Ce dumnos gaulois n'est, bien sûr, attesté qu'en composition dans une série de noms propres : Dumnonia, Dubnocouirus Eridubnos, Dumnotalus, Conetodubnus, Connetodumnus.
Mais il est soutenu par d'autres cognats celtiques : gallois dwfn, du cornique down, du breton doun, tous au sens de « profond ».
Ce qui m'intéresse ici, c'est que ce sens de « sombre, profond » a d'abord fournit naturellement le nom dumnos « monde d'en-bas » puis semble avoir évolué au sens de « monde » en général dans un personnage bien connu par ses démélés avec César, l'Éduen Dumnorix « roi du monde ».

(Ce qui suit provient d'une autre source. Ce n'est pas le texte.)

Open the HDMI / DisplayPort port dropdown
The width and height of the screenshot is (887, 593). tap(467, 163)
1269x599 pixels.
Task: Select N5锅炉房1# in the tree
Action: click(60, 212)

Un tel glissement n'est pas sans exemple, le latin mundus a également été un monde d'en-bas avant de devenir le monde entier. En revanche, quand le mot est composé avec rix « roi », on laisse entendre que la royauté s'appuie, au moins en partie, sur des forces obscures et profondes dont, peut-être vaut-il mieux ne pas trop parler …
Et on en retrouve le thème en Irlande où c'est avec valos « celui qui règne, prince, souverain » qu'est formé un *Dumno-valos qui donnera le gaëlique Domnail (vieux gallois Dumngual ou Dumnagual, gallois Dyfnwal) et, finalement, le prénom écossais Donald !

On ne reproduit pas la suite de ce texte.